The researchers have developed a stacking technology for a magneto-resistive random access memory (MRAM) to separately form a single-crystal tunnel magneto-resistive (TMR) thin film and then bond it to a CMOS.

Schematics of 3D process technology

Transmission electron microscope image of a cross-section of MRAM after direct bonding of wafers

Until now it was not possible to form a single-crystal TMR device on a polycrystal metal wire. However, this has been made possible by using a 3D stacking process to separately form a single-crystal TMR thin film on a single-crystal silicon wafer and then bond it to a CMOS on another wafer. This technology provides the possibility of using single-crystal materials in the fabrication of MRAM devices.

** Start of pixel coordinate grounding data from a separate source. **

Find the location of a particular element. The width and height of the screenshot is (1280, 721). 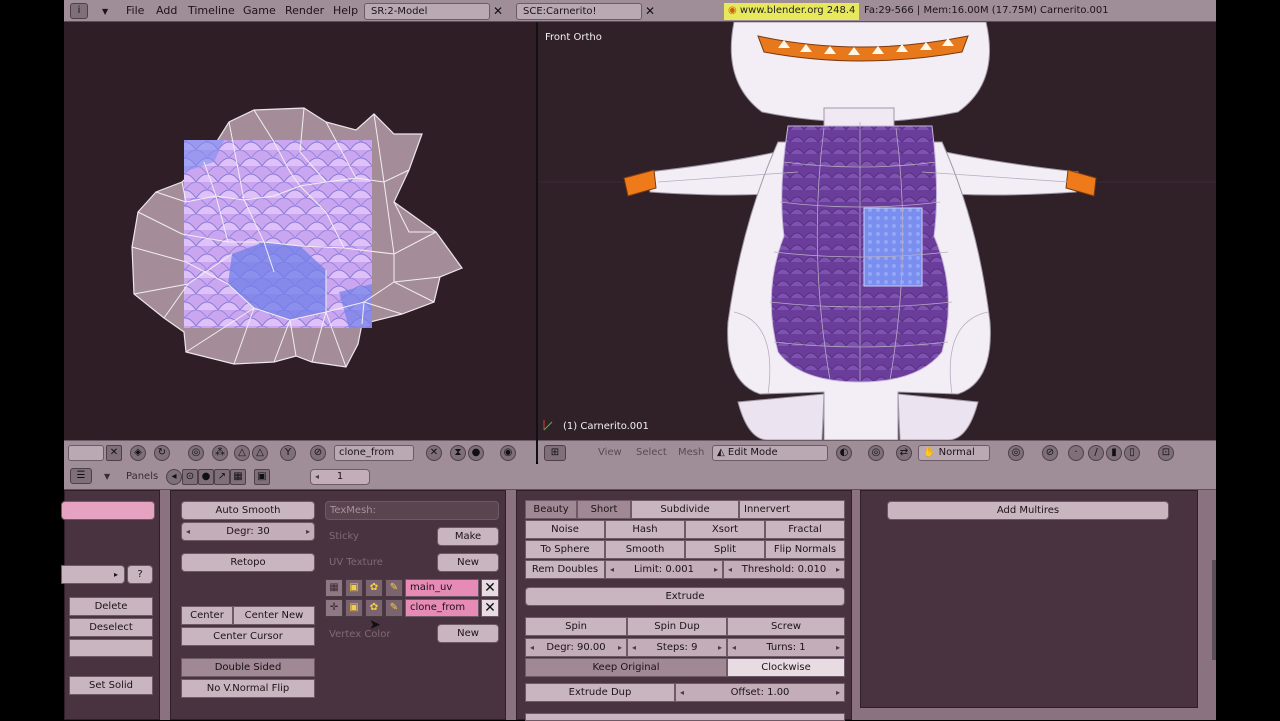

extrude-button: Extrude is located at coordinates (685, 596).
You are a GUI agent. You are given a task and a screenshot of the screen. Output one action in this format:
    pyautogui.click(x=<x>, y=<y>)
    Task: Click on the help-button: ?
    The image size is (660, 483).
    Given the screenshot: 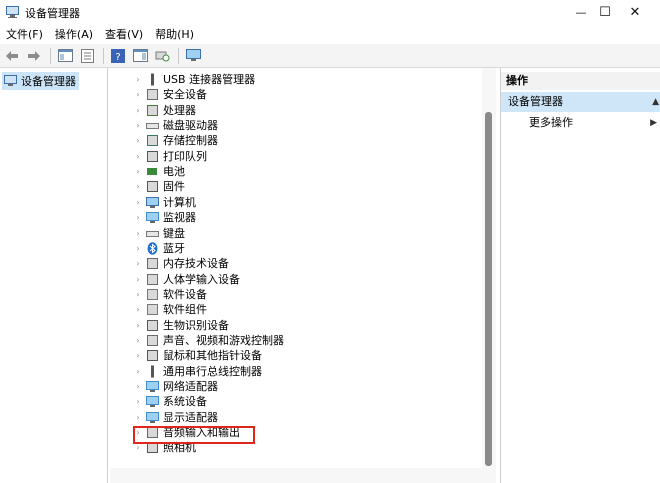 What is the action you would take?
    pyautogui.click(x=118, y=56)
    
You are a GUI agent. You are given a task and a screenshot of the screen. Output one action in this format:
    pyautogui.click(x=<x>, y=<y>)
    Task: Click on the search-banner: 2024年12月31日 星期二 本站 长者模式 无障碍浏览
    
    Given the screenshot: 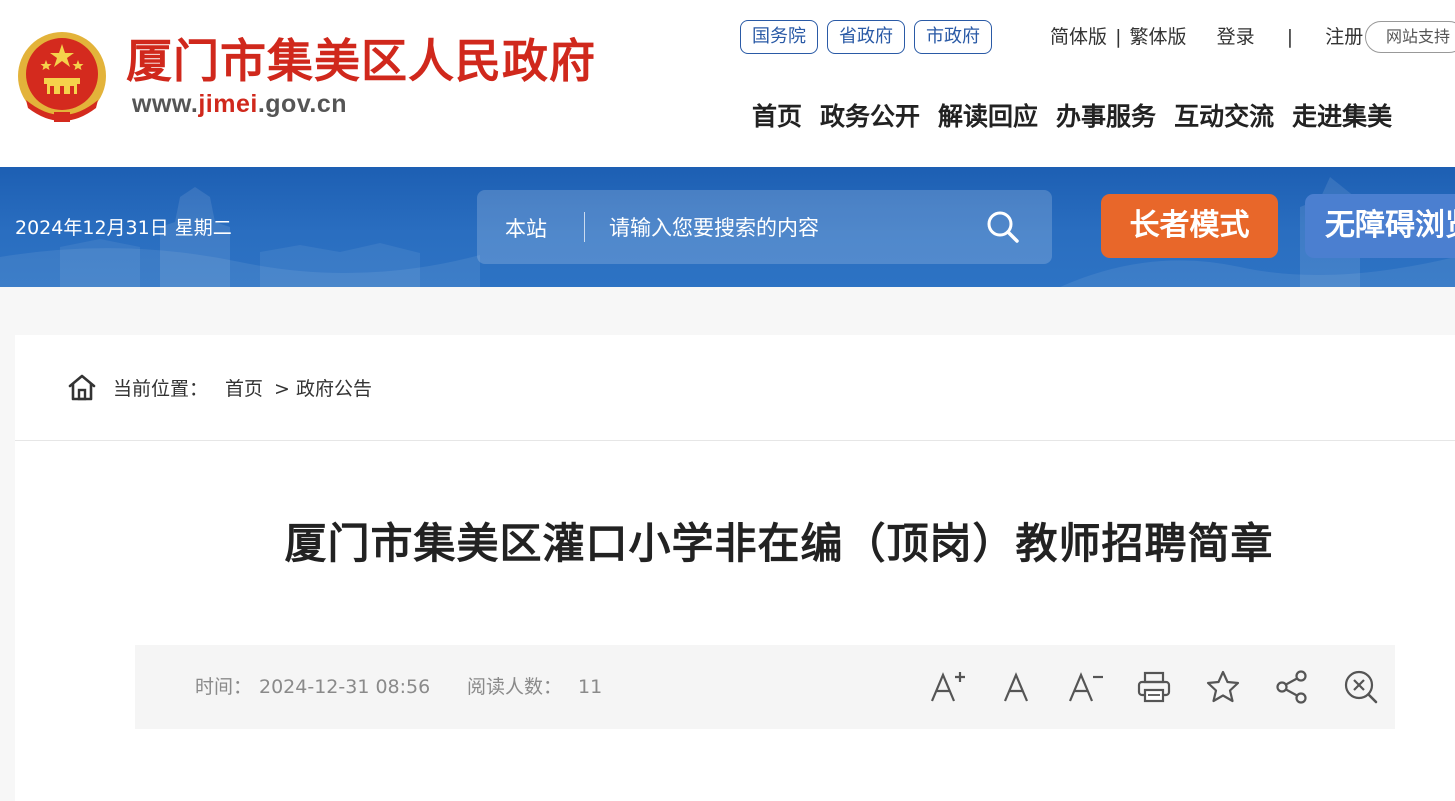 What is the action you would take?
    pyautogui.click(x=728, y=227)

Use of a single-crystal material reduces the variation in its thin film, i.e. the variation among TMR devices to a very low level, when increasing device capacity (miniaturization of TMR devices), and a wide variety of high-performance single-crystal materials can be used.

A non-volatile MRAM consists of a perpendicularly magnetized TMR device as a recording bit, a semiconductor transistor (CMOS) used for bit selection, and metal wires. In the existing fabrication process, the CMOS is formed first, and then metal wires and a polycrystal TMR device are formed and stacked successively on the CMOS to form an MRAM device. In increasing the capacity of MRAM, there were limits on the reduction in variation of the polycrystal TMR device because of atomic-level nonuniformity and unevenness of the device surface, as well as on the choice of materials.

Establishment of the 3D stacking process for the single-crystal TMR thin film and the CMOS wafer will be completed within 2 years.